● **Data shown**
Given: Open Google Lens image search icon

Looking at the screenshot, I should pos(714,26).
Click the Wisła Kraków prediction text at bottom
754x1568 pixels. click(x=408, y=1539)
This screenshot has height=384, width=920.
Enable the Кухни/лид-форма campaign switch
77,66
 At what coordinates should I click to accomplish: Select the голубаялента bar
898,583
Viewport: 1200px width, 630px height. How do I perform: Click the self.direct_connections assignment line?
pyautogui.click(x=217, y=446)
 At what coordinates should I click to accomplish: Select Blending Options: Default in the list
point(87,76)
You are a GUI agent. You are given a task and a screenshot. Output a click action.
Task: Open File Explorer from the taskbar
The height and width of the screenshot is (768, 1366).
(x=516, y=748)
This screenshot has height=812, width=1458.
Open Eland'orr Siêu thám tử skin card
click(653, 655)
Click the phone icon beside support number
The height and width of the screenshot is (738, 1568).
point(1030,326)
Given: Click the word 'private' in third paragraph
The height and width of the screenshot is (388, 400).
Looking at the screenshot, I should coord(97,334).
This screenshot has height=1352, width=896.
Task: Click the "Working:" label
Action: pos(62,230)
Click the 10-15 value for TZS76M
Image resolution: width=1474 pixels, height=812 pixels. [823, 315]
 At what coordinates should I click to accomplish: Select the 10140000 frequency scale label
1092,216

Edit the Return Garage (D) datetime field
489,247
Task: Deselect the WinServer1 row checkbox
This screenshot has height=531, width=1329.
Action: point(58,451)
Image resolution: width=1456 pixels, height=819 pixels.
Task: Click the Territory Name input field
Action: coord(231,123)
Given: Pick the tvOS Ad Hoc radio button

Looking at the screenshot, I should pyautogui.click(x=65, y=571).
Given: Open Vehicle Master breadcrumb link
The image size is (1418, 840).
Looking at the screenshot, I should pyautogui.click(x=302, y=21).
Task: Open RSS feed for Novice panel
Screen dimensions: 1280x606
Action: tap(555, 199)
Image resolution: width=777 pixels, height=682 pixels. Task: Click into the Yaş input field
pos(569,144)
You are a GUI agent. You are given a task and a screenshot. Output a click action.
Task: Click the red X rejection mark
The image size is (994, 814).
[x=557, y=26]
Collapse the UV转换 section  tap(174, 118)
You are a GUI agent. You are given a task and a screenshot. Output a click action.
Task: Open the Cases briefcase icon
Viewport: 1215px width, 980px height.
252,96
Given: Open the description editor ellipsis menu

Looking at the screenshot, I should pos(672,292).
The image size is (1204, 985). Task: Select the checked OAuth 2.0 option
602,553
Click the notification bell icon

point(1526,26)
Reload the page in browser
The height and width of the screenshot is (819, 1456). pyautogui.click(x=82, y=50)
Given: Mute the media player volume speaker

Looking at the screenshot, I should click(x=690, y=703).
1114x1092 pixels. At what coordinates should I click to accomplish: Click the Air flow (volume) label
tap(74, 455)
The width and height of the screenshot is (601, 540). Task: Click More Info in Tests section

● **What to do**
Rewrite all the rows above as a Markdown table with two columns, No. and Line. Put a row number in the first and the line in the second, and skip blank lines.

● **Task solution**
| No. | Line |
|---|---|
| 1 | Given: Open Google Lens image search icon |
| 2 | Looking at the screenshot, I should pos(714,26). |
| 3 | Click the Wisła Kraków prediction text at bottom |
| 4 | 754x1568 pixels. click(x=408, y=1539) |
| 5 | This screenshot has height=384, width=920. |
| 6 | Enable the Кухни/лид-форма campaign switch |
| 7 | 77,66 |
| 8 |  At what coordinates should I click to accomplish: Select the голубаялента bar |
| 9 | 898,583 |
| 10 | Viewport: 1200px width, 630px height. How do I perform: Click the self.direct_connections assignment line? |
| 11 | pyautogui.click(x=217, y=446) |
| 12 |  At what coordinates should I click to accomplish: Select Blending Options: Default in the list |
| 13 | point(87,76) |
| 14 | You are a GUI agent. You are given a task and a screenshot. Output a click action. |
| 15 | Task: Open File Explorer from the taskbar |
| 16 | The height and width of the screenshot is (768, 1366). |
| 17 | (x=516, y=748) |
| 18 | This screenshot has height=812, width=1458. |
| 19 | Open Eland'orr Siêu thám tử skin card |
| 20 | click(653, 655) |
| 21 | Click the phone icon beside support number |
| 22 | The height and width of the screenshot is (738, 1568). |
| 23 | point(1030,326) |
| 24 | Given: Click the word 'private' in third paragraph |
| 25 | The height and width of the screenshot is (388, 400). |
| 26 | Looking at the screenshot, I should coord(97,334). |
| 27 | This screenshot has height=1352, width=896. |
| 28 | Task: Click the "Working:" label |
| 29 | Action: pos(62,230) |
| 30 | Click the 10-15 value for TZS76M |
| 31 | Image resolution: width=1474 pixels, height=812 pixels. [823, 315] |
| 32 |  At what coordinates should I click to accomplish: Select the 10140000 frequency scale label |
| 33 | 1092,216 |
| 34 | Edit the Return Garage (D) datetime field |
| 35 | 489,247 |
| 36 | Task: Deselect the WinServer1 row checkbox |
| 37 | This screenshot has height=531, width=1329. |
| 38 | Action: point(58,451) |
| 39 | Image resolution: width=1456 pixels, height=819 pixels. |
| 40 | Task: Click the Territory Name input field |
| 41 | Action: coord(231,123) |
| 42 | Given: Pick the tvOS Ad Hoc radio button |
| 43 | Looking at the screenshot, I should pyautogui.click(x=65, y=571). |
| 44 | Given: Open Vehicle Master breadcrumb link |
| 45 | The image size is (1418, 840). |
| 46 | Looking at the screenshot, I should pyautogui.click(x=302, y=21). |
| 47 | Task: Open RSS feed for Novice panel |
| 48 | Screen dimensions: 1280x606 |
| 49 | Action: tap(555, 199) |
| 50 | Image resolution: width=777 pixels, height=682 pixels. Task: Click into the Yaş input field |
| 51 | pos(569,144) |
| 52 | You are a GUI agent. You are given a task and a screenshot. Output a click action. |
| 53 | Task: Click the red X rejection mark |
| 54 | The image size is (994, 814). |
| 55 | [x=557, y=26] |
| 56 | Collapse the UV转换 section  tap(174, 118) |
| 57 | You are a GUI agent. You are given a task and a screenshot. Output a click action. |
| 58 | Task: Open the Cases briefcase icon |
| 59 | Viewport: 1215px width, 980px height. |
| 60 | 252,96 |
| 61 | Given: Open the description editor ellipsis menu |
| 62 | Looking at the screenshot, I should pos(672,292). |
| 63 | The image size is (1204, 985). Task: Select the checked OAuth 2.0 option |
| 64 | 602,553 |
| 65 | Click the notification bell icon |
| 66 | point(1526,26) |
| 67 | Reload the page in browser |
| 68 | The height and width of the screenshot is (819, 1456). pyautogui.click(x=82, y=50) |
| 69 | Given: Mute the media player volume speaker |
| 70 | Looking at the screenshot, I should click(x=690, y=703). |
| 71 | 1114x1092 pixels. At what coordinates should I click to accomplish: Click the Air flow (volume) label |
| 72 | tap(74, 455) |
| 73 | The width and height of the screenshot is (601, 540). Task: Click More Info in Tests section |